En conclusion, parler de la démondialisation, alors que ce terme recouvre certaines idées différentes, semble semer la confusion dans les esprits. L’intention est louable : vouloir proposer un modèle de société plus juste, plus équitable, de protéger nos emplois, de relocaliser les activités et d’introduire une responsabilité environnementale en adaptant la fiscalité à cet impératif. Mais les propositions concernant les formes de protectionnisme et la sortie ou non de l’euro, sont controversées. Il est donc nécessaire de clarifier cette appellation de démondialisation : la redéfinir dans un langage commun recouvrant un même contenu, ou la limiter aux intentions, ou encore ne plus l’utiliser, préférant revenir à d’autres termes : un concept de modèle coopératif, visant un intérêt commun plutôt qu’un modèle de pure libre-échange dans la compétition qui vise le profit, un modèle de société qui régule préventivement en amont avec une meilleure gouvernance mondiale et européenne (normes sociales et environnementales, travail plus justement rémunéré, comme le souhaite ATTAC) plutôt qu’un modèle privilégiant une correction a posteriori de type protectionniste, qui risque d’induire en chaîne des mesures de rétorsion et obérer au final l’ensemble des échanges au détriment des populations.
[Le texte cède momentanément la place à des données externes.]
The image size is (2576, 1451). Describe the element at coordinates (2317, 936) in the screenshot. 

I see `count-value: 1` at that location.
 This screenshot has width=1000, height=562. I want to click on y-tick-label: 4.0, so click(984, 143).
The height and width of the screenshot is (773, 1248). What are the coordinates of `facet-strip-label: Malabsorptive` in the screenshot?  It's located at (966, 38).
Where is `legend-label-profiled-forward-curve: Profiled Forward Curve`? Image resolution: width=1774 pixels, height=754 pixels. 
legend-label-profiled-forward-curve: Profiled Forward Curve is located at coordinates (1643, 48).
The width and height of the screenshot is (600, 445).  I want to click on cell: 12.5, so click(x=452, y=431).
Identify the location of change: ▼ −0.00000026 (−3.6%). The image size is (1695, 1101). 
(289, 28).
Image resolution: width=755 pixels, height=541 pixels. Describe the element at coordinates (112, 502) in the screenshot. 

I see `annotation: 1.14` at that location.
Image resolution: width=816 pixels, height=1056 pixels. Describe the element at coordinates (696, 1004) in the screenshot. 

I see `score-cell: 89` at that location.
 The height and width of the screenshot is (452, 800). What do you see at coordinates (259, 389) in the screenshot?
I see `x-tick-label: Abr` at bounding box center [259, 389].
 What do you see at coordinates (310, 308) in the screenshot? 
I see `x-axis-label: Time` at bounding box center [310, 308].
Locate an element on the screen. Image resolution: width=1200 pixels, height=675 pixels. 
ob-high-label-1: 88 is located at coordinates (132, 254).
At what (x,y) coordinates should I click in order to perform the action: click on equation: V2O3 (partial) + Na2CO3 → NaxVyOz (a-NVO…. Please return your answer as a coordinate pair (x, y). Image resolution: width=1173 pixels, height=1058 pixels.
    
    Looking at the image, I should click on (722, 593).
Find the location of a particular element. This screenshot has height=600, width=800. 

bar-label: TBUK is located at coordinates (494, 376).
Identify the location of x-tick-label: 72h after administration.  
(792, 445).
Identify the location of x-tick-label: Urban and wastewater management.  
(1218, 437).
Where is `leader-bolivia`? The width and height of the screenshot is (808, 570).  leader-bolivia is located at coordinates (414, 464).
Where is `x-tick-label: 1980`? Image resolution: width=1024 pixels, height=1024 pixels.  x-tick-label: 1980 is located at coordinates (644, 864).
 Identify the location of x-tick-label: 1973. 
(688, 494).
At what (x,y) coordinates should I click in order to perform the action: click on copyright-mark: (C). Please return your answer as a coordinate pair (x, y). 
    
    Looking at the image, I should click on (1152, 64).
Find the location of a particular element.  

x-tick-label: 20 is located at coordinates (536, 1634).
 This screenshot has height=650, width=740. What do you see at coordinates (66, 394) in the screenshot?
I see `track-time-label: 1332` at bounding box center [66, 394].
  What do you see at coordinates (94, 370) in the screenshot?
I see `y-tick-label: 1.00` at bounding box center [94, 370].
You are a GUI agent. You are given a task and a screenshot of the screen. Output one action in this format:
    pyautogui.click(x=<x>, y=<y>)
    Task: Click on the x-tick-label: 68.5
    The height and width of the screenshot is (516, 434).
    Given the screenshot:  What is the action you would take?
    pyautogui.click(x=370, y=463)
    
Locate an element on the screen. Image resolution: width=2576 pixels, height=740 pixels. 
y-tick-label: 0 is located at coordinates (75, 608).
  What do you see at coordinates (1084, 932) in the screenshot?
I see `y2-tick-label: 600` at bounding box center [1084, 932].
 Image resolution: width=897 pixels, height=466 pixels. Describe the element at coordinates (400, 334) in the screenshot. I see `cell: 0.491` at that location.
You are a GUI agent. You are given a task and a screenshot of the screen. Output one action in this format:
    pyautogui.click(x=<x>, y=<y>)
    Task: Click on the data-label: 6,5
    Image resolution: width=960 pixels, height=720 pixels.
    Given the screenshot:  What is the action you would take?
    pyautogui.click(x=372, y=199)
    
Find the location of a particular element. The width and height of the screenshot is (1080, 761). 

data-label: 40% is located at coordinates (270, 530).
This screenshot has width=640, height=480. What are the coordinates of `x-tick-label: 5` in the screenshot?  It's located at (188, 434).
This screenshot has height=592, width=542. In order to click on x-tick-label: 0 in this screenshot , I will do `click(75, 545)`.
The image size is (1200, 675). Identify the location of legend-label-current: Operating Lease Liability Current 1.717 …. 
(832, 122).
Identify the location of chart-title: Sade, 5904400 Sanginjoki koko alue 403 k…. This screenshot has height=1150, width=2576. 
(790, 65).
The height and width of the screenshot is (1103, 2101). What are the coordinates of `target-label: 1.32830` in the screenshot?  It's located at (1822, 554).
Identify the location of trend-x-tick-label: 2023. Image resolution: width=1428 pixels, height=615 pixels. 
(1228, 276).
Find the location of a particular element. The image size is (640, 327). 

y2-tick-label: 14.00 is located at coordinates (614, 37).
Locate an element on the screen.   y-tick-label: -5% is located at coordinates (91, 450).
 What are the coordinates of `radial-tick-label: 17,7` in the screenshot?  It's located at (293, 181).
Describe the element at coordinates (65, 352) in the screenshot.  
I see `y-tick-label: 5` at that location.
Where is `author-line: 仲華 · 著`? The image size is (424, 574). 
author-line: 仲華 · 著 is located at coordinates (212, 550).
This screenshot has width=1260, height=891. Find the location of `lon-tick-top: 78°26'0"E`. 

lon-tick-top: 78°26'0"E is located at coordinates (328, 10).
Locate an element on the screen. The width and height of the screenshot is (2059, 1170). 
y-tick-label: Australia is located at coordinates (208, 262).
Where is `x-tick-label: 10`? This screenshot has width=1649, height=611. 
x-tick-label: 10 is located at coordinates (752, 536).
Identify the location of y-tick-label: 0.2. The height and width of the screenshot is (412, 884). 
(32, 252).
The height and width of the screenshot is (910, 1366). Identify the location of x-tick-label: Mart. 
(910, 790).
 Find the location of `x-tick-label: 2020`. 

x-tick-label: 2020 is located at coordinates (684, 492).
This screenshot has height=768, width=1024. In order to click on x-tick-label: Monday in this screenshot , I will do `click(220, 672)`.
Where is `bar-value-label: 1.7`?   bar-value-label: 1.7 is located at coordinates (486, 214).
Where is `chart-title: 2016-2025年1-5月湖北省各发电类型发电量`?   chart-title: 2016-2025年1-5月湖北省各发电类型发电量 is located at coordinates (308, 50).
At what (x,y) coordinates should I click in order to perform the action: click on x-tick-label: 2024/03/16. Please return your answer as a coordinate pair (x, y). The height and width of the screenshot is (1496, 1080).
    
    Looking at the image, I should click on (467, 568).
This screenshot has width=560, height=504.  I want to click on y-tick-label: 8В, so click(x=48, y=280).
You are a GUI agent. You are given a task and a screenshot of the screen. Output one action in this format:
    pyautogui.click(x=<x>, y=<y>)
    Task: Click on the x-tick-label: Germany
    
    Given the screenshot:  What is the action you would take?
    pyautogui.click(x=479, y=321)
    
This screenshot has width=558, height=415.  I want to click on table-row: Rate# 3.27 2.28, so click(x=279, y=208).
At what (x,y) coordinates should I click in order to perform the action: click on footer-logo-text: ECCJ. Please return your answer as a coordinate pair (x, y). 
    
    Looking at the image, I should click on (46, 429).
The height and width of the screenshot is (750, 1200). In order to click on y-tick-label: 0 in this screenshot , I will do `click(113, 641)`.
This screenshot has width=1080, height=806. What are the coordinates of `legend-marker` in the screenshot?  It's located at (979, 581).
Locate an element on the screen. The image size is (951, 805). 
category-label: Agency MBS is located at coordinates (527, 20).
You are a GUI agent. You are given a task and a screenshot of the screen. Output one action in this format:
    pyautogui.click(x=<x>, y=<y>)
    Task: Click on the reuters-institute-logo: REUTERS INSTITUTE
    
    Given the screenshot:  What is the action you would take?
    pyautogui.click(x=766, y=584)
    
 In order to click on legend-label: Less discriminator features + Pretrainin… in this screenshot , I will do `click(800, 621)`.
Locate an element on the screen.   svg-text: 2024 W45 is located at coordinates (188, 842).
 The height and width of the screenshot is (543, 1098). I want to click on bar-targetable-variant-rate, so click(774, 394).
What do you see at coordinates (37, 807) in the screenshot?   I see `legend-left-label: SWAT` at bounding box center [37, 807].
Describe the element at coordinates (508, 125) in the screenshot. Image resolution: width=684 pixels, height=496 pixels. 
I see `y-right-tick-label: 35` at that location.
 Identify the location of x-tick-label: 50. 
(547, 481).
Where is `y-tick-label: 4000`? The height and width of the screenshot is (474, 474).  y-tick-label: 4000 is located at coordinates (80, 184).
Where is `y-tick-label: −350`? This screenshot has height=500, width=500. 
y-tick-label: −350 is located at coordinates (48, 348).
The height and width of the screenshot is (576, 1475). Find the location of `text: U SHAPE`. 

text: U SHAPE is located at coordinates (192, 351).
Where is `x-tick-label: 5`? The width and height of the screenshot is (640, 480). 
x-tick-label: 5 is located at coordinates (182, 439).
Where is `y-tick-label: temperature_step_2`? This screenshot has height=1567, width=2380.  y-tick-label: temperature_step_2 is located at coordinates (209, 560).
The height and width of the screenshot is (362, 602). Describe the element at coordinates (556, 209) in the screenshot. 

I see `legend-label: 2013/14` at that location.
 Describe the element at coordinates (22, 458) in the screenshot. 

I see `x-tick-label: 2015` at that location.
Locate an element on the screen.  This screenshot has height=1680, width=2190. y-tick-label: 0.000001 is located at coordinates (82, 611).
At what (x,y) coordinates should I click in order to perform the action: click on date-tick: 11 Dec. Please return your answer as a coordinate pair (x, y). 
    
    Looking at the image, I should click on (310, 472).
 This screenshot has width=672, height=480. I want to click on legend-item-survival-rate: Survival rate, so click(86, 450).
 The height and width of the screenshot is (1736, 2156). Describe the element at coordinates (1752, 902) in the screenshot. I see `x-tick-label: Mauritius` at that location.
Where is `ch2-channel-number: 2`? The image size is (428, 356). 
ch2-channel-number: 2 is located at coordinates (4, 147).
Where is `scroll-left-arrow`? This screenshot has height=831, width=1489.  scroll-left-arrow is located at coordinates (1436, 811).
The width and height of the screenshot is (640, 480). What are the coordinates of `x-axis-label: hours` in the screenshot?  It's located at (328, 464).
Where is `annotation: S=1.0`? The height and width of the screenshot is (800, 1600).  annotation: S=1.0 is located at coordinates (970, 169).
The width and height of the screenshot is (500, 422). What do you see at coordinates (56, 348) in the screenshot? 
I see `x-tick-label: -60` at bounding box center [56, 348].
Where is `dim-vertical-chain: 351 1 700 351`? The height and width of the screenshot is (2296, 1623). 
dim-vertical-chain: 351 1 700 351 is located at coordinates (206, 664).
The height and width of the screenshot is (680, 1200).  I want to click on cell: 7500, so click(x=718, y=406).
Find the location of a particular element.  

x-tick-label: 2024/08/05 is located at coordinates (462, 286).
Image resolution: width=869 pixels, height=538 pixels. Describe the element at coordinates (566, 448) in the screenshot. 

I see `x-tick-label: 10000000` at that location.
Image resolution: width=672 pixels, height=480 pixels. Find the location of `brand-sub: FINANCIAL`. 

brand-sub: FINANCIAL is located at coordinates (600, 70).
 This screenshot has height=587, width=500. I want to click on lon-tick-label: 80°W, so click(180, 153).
[2] Deglobalization, ideas for a New World Economy, Walden Bello, Londres et New-York, 2002

[3] Votez pour la démondialisation ! , Arnaud Montebourg, préface d’Emmanuel Todd, Flammarion, 2011

[4] La démondialisation, Jacques Sapir, Seuil, 2010

Commentaires

Une démondialisation douce équitable et égalitaire est possible sans verser dans des protectionnistes de pays ou de régions, et en fournissant des moyens financiers considérables pour aider à revitaliser des économies locales :

Etablir au plan mondial une taxe à la distance ajoutée indépendante de toute frontière nationale et donc applicable à tout transport de bien y compris à l'intérieur des pays, calculée comme une taxe sur le produit valeur x distance.

- faible taux (comme la Tobin) pour faciliter son acceptation et réduire la fraude,
- collectée par une agence internationale créée sous l'égide de ONU+FMI+OMC (par exemple),
- certes complexe à mettre en place mais fort "alléchante" compte tenu de l'énormité des sommes à percevoir et à gérer...

Écrit par : Crubilé | 13/09/2011

"la sortie de l’euro serait catastrophique, notamment à cause d’une dette colossale libellée en euro qui deviendrait encore plus difficile à rembourser avec une monnaie nationale dévaluée et une explosion des taux d’intérêt qui renchérirait, doublerait ou triplerait la charge financière déjà équivalente à l’impôt sur le revenu des Français."

archi archi FAUX
mr bayrou doit se reveiller !!! bon sang

sortir de l'euro, devaluer la monnaie justement pour relancer la machine économique voir l'islande, voir la suéde voir tous les pays hors zone euro qui marchent fort, il faut arreter avec cette propagande PRO europe qui nous pourrie tous les pays de la zone euro
donnez un peu la parole à des personnes comme mr françois asselineau, ça changerait un peu de tous ces joueurs de pipeau, qui ne sont là que par affairisme, dans les medias
cordiament

Écrit par : winprout | 13/09/2011

@winprout
Non vous vous trompez. Une dévaluation pratiquée sur une monnaie en laquelle la dette est libellée diminue en effet la valeur relative de cette dette (vis à vis de l'extérieur en tout cas) et permet d'avantager l'exportation par un effet de baisse de prix à l'export. Mais comme la dette passée est libellée en euro, le fait de sortir de l'euro en reprenant une monnaie nationale maintiendrait la valeur élevée de cette dette alors que les revenus en monnaie nationale (recettes fiscales) seraient relativement moins élevés.